This photo provided by Ocean Alliance shows Roger Payne on board Ocean Alliance’s research vessel RV Odyssey during the Voyage of the Odyssey, a groundbreaking toxicology study circumnavigating the globe, in 2002 off of Western Australia in the Indian Ocean. Payne, the scientist who spurred a world-wide environmental conservation movement with his discovery that whales can sing, has died. He was 88.
He saw the discovery of whale song as a chance to spur interest in saving the giant animals, who were disappearing from the planet. Payne would produce the album “Songs of the Humpback Whale” in 1970. A surprise hit, the record galvanized a global movement to end the practice of commercial whale hunting and save the whales from extinction.
Payne died Saturday of pelvic cancer. He lived in South Woodstock, Vermont, with his wife, the actress Lisa Harrow. Funeral arrangements have not yet been made, Harrow said.

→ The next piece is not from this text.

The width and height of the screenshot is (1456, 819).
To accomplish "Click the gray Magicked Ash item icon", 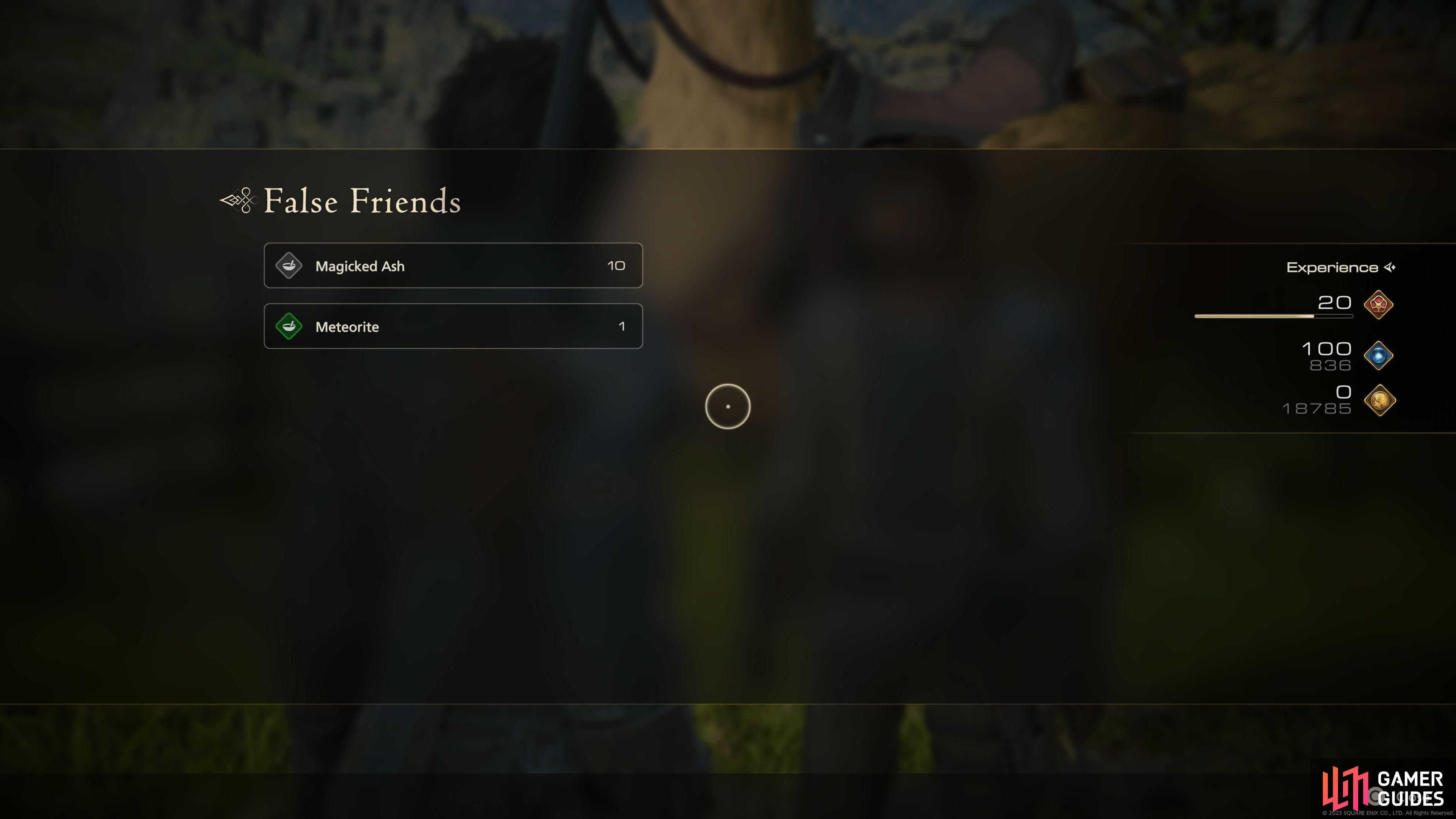I will (289, 266).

Whale songs would enter the popular imagination via everything from a 1971 episode of “The Partridge Family” to a 1979 issue of National Geographic that included a flexi disc with excerpts from “Songs of the Humpback Whale.” It remains the best-selling environmental album in history.
“He had a presence and a way of connecting to people that led them to dedicating their lives to protecting whales and our planet Earth,” Kerr said.